• [Task to complete] Restate the commentary on Omar and antisemitism from "Republicans have their" through "inappropriate Holocaust analogies.", changing "outliers" to "mavericks".

Republicans have their outliers, like Greene and others. They routinely make outrageous and often indefensible statements, although Democrats are equally guilty of the promiscuous use of inappropriate Holocaust analogies.

But they are not guilty of seeking to normalize antisemitism by masquerading as mere “critics” of Israel. And, unlike Omar, they lack the influence that comes with being part of a movement that already dominates academia and much of the media with its toxic myths about white privilege and lies about Israel’s being an “apartheid” state.

Republicans have been accused of making Israel a partisan issue. The GOP has pointed to its lockstep support for the Jewish state, and to the way Democrats are now divided on it with so much of their base embracing the myth—rooted in critical race theory teachings—that Israel is a “white” colonialist oppressor of people of color.

Hyper-partisanship is now so deeply entrenched in American political culture that many liberal Jews aren’t likely to be persuaded to be angrier at House Democrats for defending Omar than they are at Republicans for their ideology or support for Trump, who—though deeply flawed—was still the most pro-Israel president in history.

Crossing a line

In giving Omar a pass for antisemitism, Democrats have crossed a line that no party or its supporters can transgress without being rightly accused of enabling Jew-hatred. By rallying around her, either out of party loyalty or hypocritical opposition to cancel culture that they never apply to embattled conservatives, is to make antisemitism a partisan issue. This is a historic development that may make it impossible to ever put the genie of intersectional hate for Jews back in the bottle. It’s also an unforgivable betrayal of their Jewish voters and the principles of tolerance that they claim to uphold.

• [Supplied material]
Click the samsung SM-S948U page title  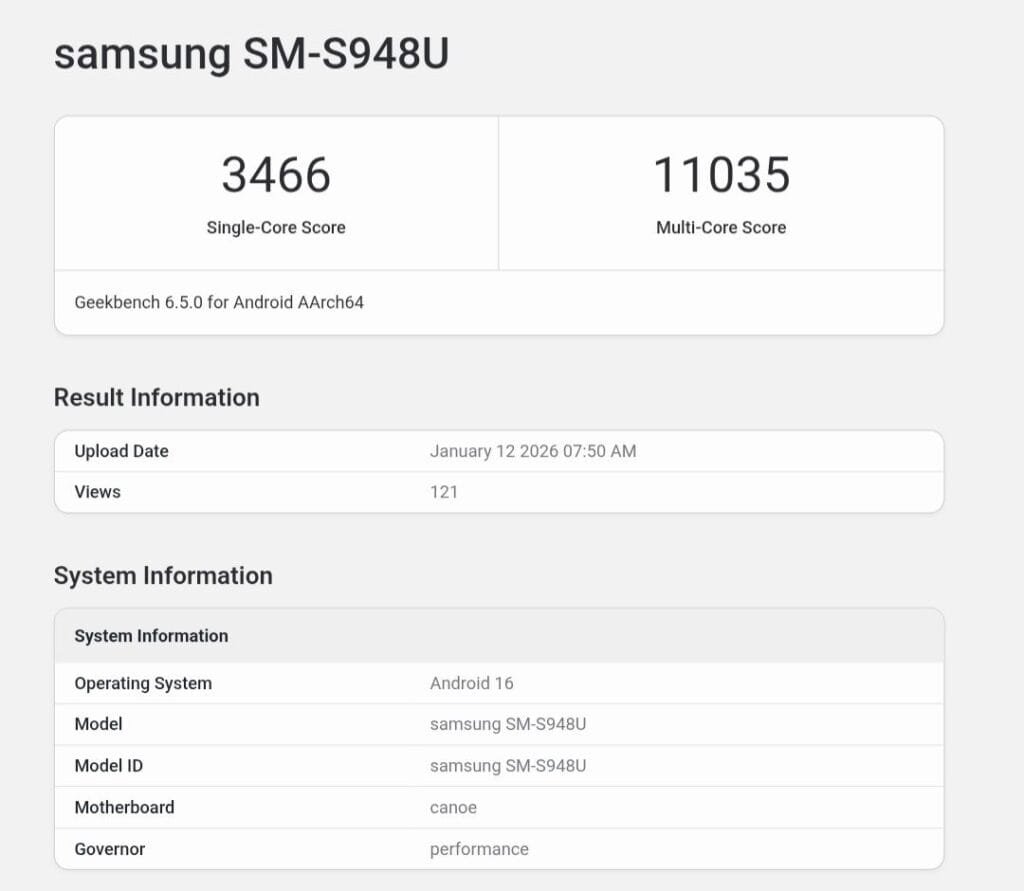253,54
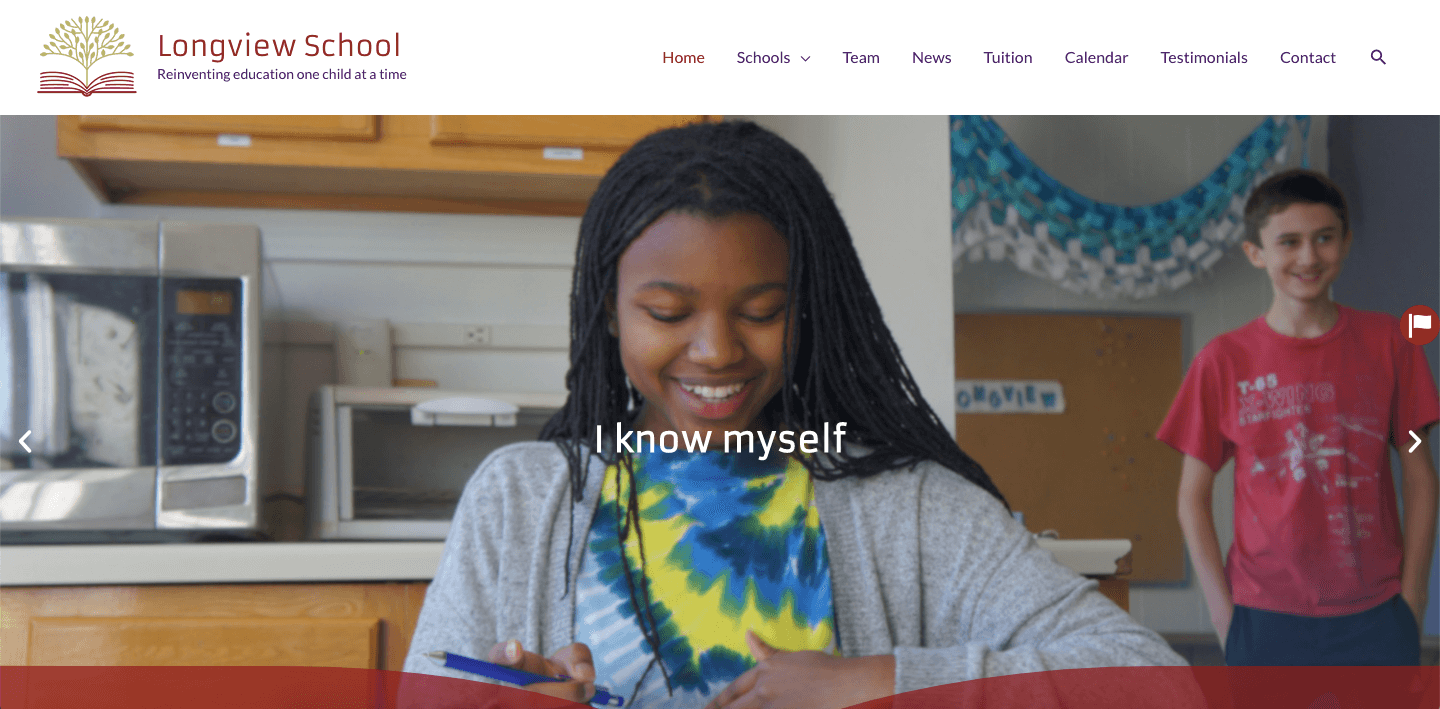Open the Testimonials page
The width and height of the screenshot is (1440, 709).
tap(1204, 58)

• [Expected answer]
Republicans have their mavericks, like Greene and others. They routinely make outrageous and often indefensible statements, although Democrats are equally guilty of the promiscuous use of inappropriate Holocaust analogies.